Elle a quitté son pays à 14 ans, adopté une nouvelle vie, une autre langue. Jusqu'à trouver sa voie dans la cuisine de son enfance. Sadia Hessabi, invitée de "Vous êtes formidables", raconte son parcours de femme libre et authentique.
Sadia Hessabi est une orpheline d’origine afghane. Elle a quitté Kaboul à l’âge de 15 ans pour refaire sa vie à 7000 kilomètres de là… en France.
Aujourd’hui, avec « Kaboulyon », cette cuisinière itinérante propose un service traiteur qui s’inspire de son histoire. Avec une démarche de qualité : elle n’a recours qu’à des produits bio, locaux et de saison.
A cette époque, les femmes ne portaient pas encore le tchadri, cette "prison intégrale" qu’on leur impose aujourd’hui. Elles étaient libres.
Lorsqu’elle a quitté l’Afghanistan à l’âge de 14 ans, le pays était en guerre. En 1991, les Etats-Unis avaient aidé les Talibans à en chasser les Russes, et s’apprêtaient à prendre le pouvoir. « A ce moment-là, les écoles commençaient à fermer. La guerre civile était là. Moi, je vivais avec mes parents, et j’allais encore en cours. A cette époque, les femmes ne portaient pas encore le tchadri, cette "prison intégrale" qu’on leur impose aujourd’hui. Elles étaient libres. »

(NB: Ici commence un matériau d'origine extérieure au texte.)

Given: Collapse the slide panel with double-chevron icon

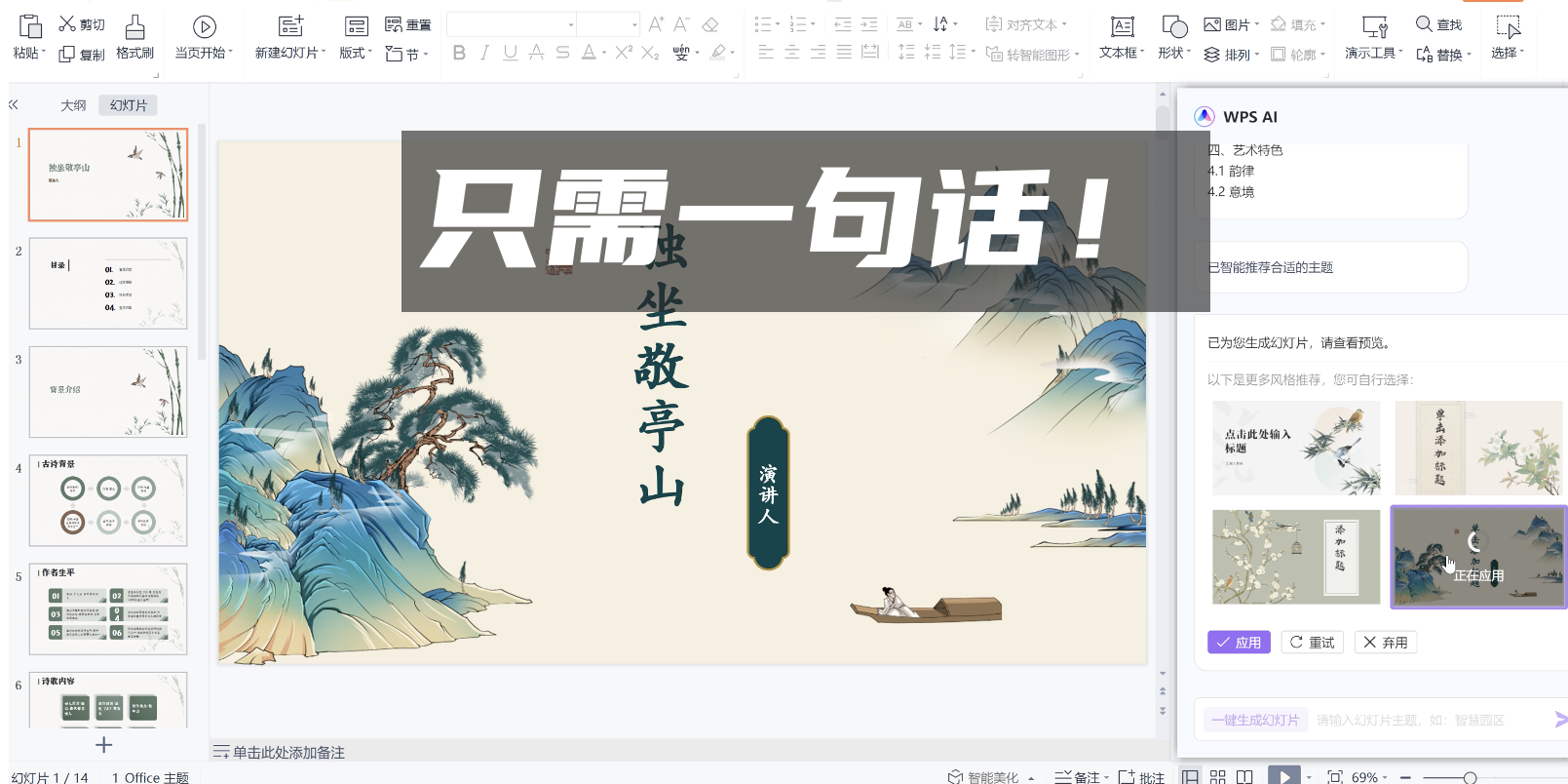Looking at the screenshot, I should point(14,104).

Sadia se souvient avec émotion de Kaboul, ville de près de 4 millions d’habitants, où elle a passé son enfance. « Il y a là-bas toutes mes racines, mes souvenirs d’enfance. C’est aussi le climat, les contreforts de l’Himalaya… »
Des souvenirs plus douloureux aussi, contre le décès de son père à l’âge de 9 ans, puis de sa mère à 14 ans. Issue d’une famille plutôt aisée, elle a décidé de quitter ce pays au bout d’un an de réflexion. « Je me suis retrouvée seule. Une jeune fille en danger. Je voyais que le rationnement se mettait en place. On entendait des bombardements aux alentours. Des cousins éloignés commençaient à partir… »

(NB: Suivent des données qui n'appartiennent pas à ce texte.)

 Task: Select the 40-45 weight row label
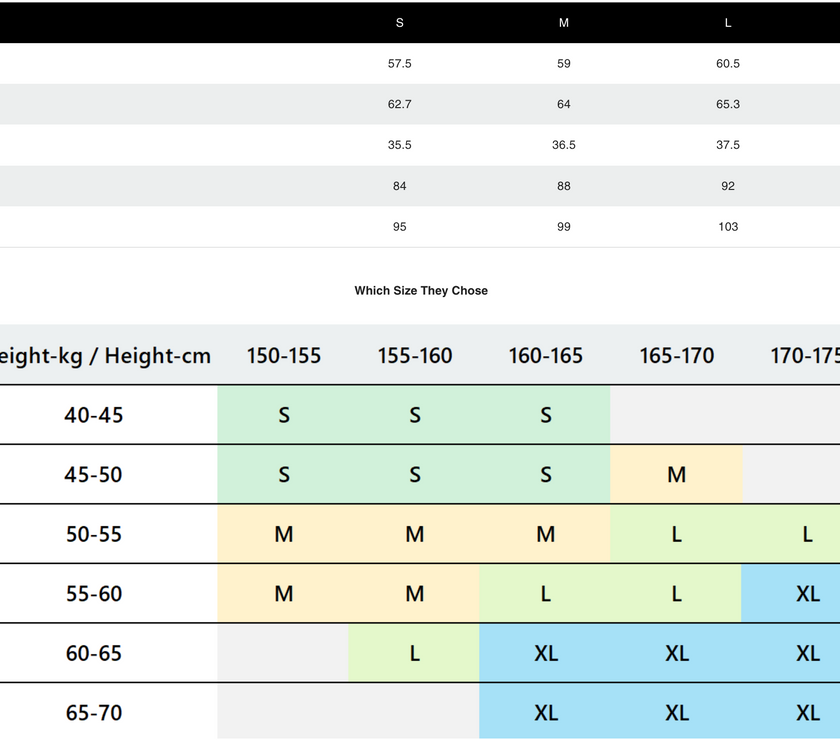pos(94,415)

Elle découvre un nouveau décor, une nouvelle langue
En France, un de ses oncles lui propose de le rejoindre. Une fois sa décision prise, il a fallu user de ruses. « J’ai dû payer pour avancer mon âge sur les papiers d’identité, afin d’avoir 18 ans, et pouvoir prendre l’avion seule. »
Le 5 juin 1991, elle prend le départ. « Une fois dans l’avion, c’est un déchirement total. D’un seul coup, plus personne ne comprenait ma langue, le Perse. Ma ville, mon pays, et mes souvenirs s’éloignaient. Je me mettais à douter, mais c’était trop tard. » Pour se rendre à Paris, elle fait escale à Moscou et Prague. A Moscou, elle s’égare et rate un avion. « Il a fallu que je m’organise pour dormir sur place. Je n’avais jamais vécu dans un hôtel. Rien ne me rassurait. »

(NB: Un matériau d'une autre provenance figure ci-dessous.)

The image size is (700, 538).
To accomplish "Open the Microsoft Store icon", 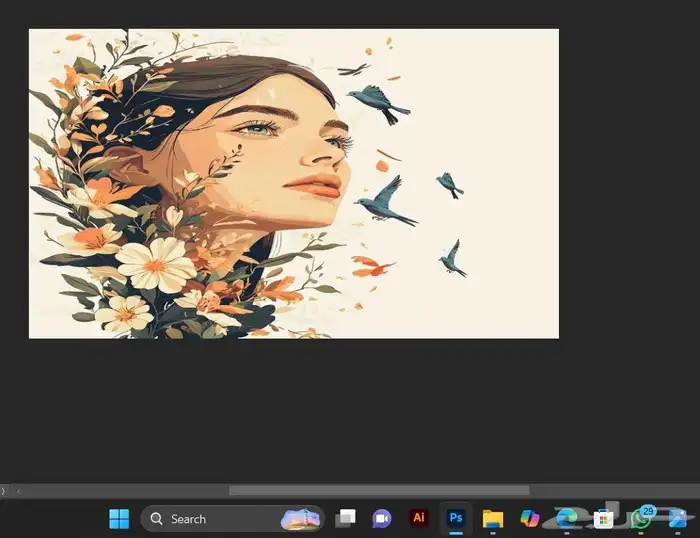I will click(x=603, y=518).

Finalement, elle surmonte ses peurs et se retrouve en France, seule, à l’aéroport, avec un petit papier sur lequel se trouvent les coordonnées de son oncle. Le hasard la fait croiser la femme de ce dernier. Elle était revenue sur place pour l’attendre.
Elle s’installe alors dans une nouvelle famille, à Châlons-sur-Saône. Elle ne connaît ni la langue, ni le décor. « Je suis arrivée d’un endroit très montagneux, et j’ai trouvé que cet endroit était plat » sourit-elle. Un jour, Sadia apprend qu’elle était, en fait, une enfant adoptée. A 18 ans, elle perd, à nouveau, tous ses repères.
Direction : Lyon
Elle décide de quitter sa famille, qui n’est plus vraiment la sienne, et de rejoindre un foyer à Lyon. « Intérieurement, je n’existais plus. Tout s’effondrait complètement. » Elle entame des études dans le domaine de la santé et obtient haut-la-main son diplôme d’aide-soignante. Elle exercera en hôpital psychiatrique. « Tout a débuté par un stage, j’étais alors réfugiée politique. On m’a envoyée au centre du Vinatier à Lyon. Je ne connaissais pas du tout la psychiatrie, et j’avais même un peu peur » raconte-t-elle. Elle y restera vingt ans.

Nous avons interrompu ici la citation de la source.